The command line looks like:
gcloud dataproc jobs submit spark \
--cluster=<cluster> \
--region=<region> \
--class=org.apache.spark.deploy.dotnet.DotnetRunner \
--jars=gs://bucket/microsoft-spark-2.4.x-0.11.0.jar \
--archives=gs://bucket/dotnet-build-output.zip \
-- find
This command line should call find
function to show the files in the current directory.
And I see only 2 files:
././microsoft-spark-2.4.x-0.11.0.jar
././microsoft-spark-2.4.x-0.11.0.jar.crc
Eventually GCP does not unpack the file from Storage specified as --archives
. The specified file exists and the path was copied from GCP UI. Also I tried to run an exact assembly file from the archive (that exists), but it reasonably fails with File does not exist
Upvotes: 8
Views: 2458
Reputation: 26548
I think the problem is that your command ran in Spark driver which ran on the master node, because Dataproc runs in client mode by default. You can change it by adding --properties spark.submit.deployMode=cluster
when submitting the job.
According to the usage help of the --archives
flag:
--archives=[ARCHIVE,...] Comma separated list of archives to be extracted into the working directory of each executor. Must be one of the following file formats: .zip, .tar, .tar.gz, or .tgz.

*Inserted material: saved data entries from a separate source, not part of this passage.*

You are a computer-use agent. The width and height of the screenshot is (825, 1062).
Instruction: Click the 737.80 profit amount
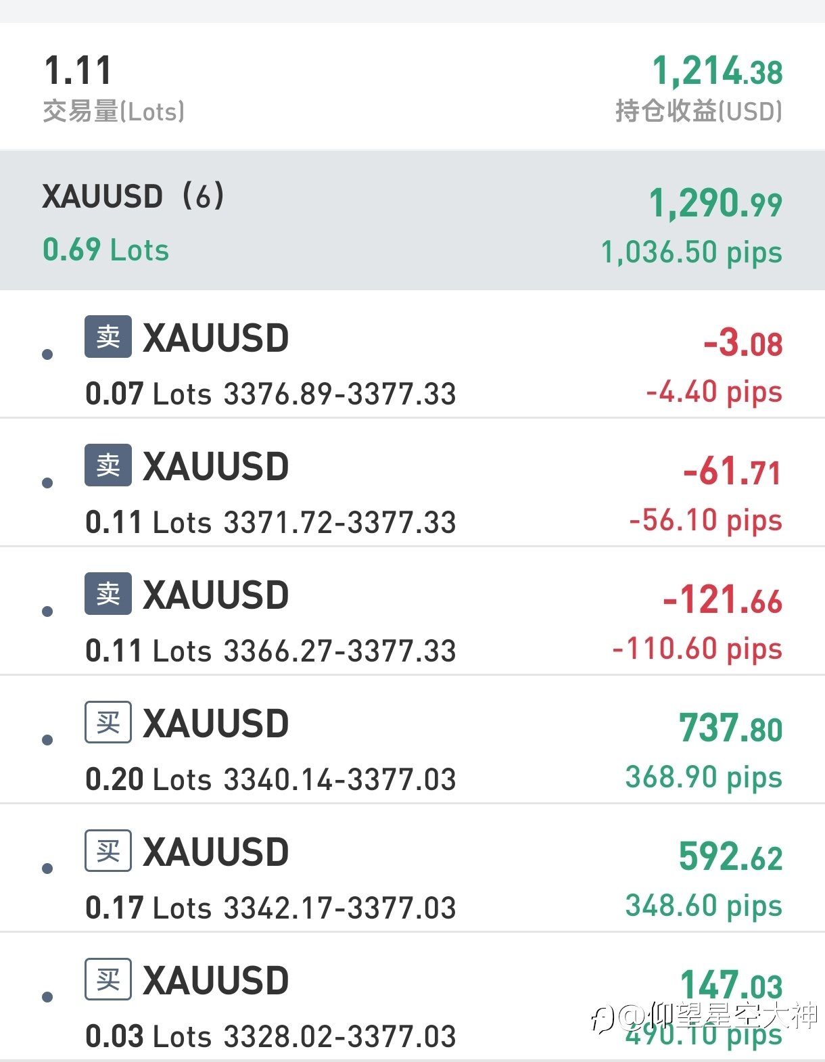tap(730, 729)
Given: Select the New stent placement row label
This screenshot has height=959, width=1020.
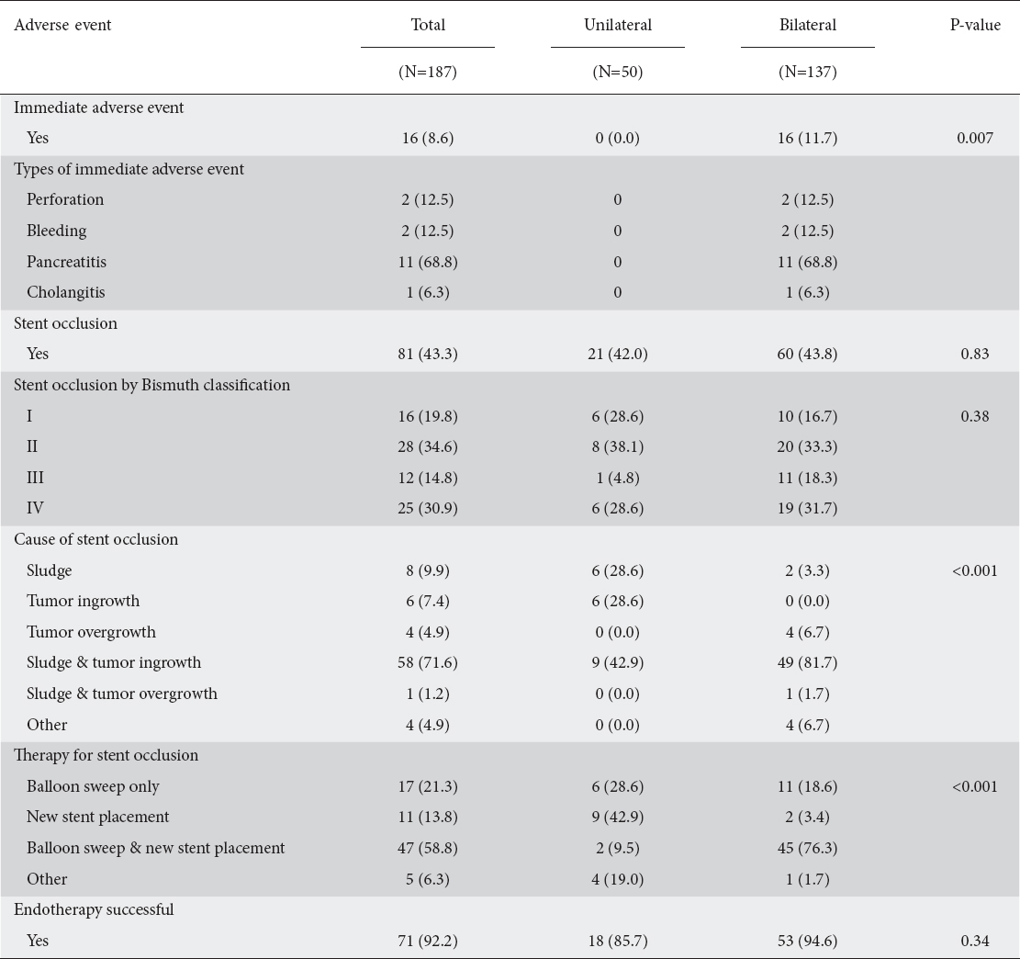Looking at the screenshot, I should coord(97,817).
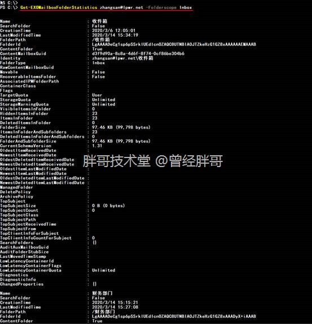Click the Inbox argument in command line
The image size is (312, 324).
click(186, 8)
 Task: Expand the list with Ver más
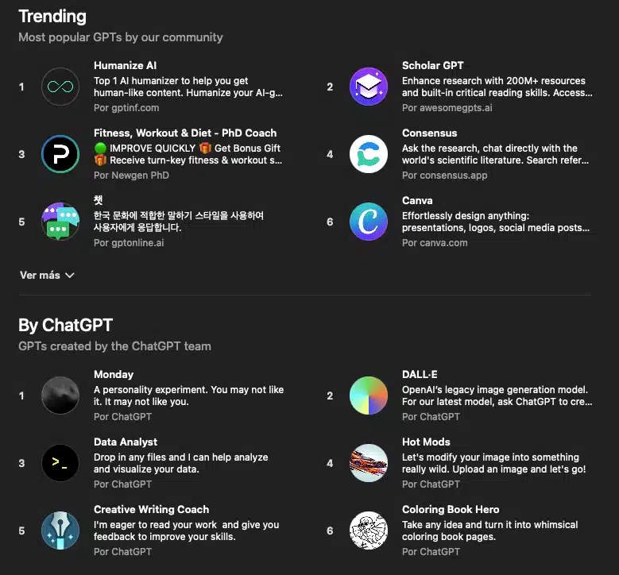click(x=40, y=275)
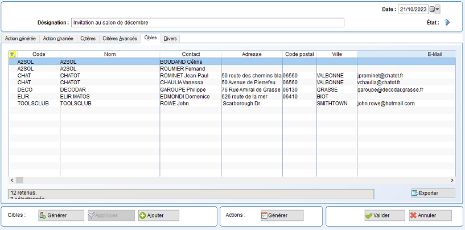Screen dimensions: 465x230
Task: Click Exporter to export the target list
Action: pyautogui.click(x=433, y=193)
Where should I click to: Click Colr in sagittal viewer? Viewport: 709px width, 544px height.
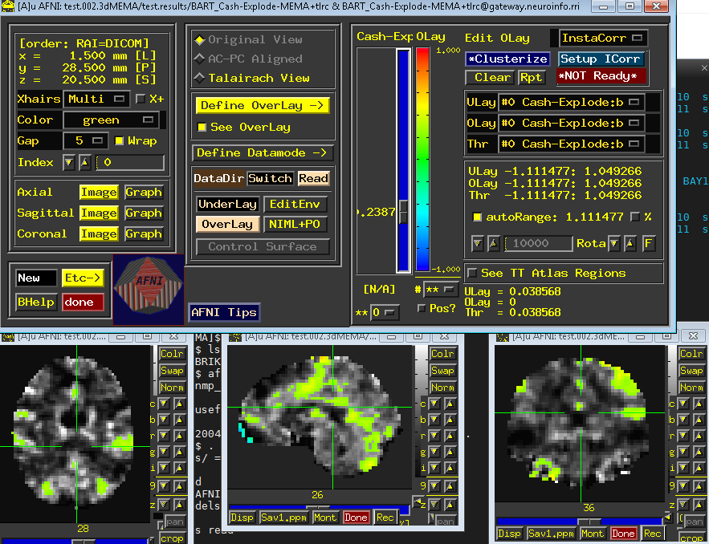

The archive will only be copied to both driver and executor dirs, but will only be extracted for executors. I tested submitting a job with --archives=gs://my-bucket/foo.zip
which includes 2 files foo.txt
and deps.txt
, then I could find the extracted files on worker nodes:
my-cluster-w-0:~$ sudo ls -l /hadoop/yarn/nm-local-dir/usercache/root/filecache/40/foo.zip/
total 4
-r-x------ 1 yarn yarn 11 Jul 2 22:09 deps.txt
-r-x------ 1 yarn yarn 0 Jul 2 22:09 foo.txt
Upvotes: 2
Reputation: 5756
as @dagang mentioned --archives
and --files
parameters will not copy zip file to the driver instance, so that is the wrong direction.
I used this approach:
gcloud dataproc jobs submit spark \
--cluster=<cluster> \
--region=<region> \
--class=org.apache.spark.deploy.dotnet.DotnetRunner \
--jars=gs://<bucket>/microsoft-spark-2.4.x-0.11.0.jar \
-- /bin/sh -c "gsutil cp gs://<bucket>/builds/test.zip . && unzip -n test.zip && chmod +x ./Spark.Job.Test && ./Spark.Job.Test"
Upvotes: 0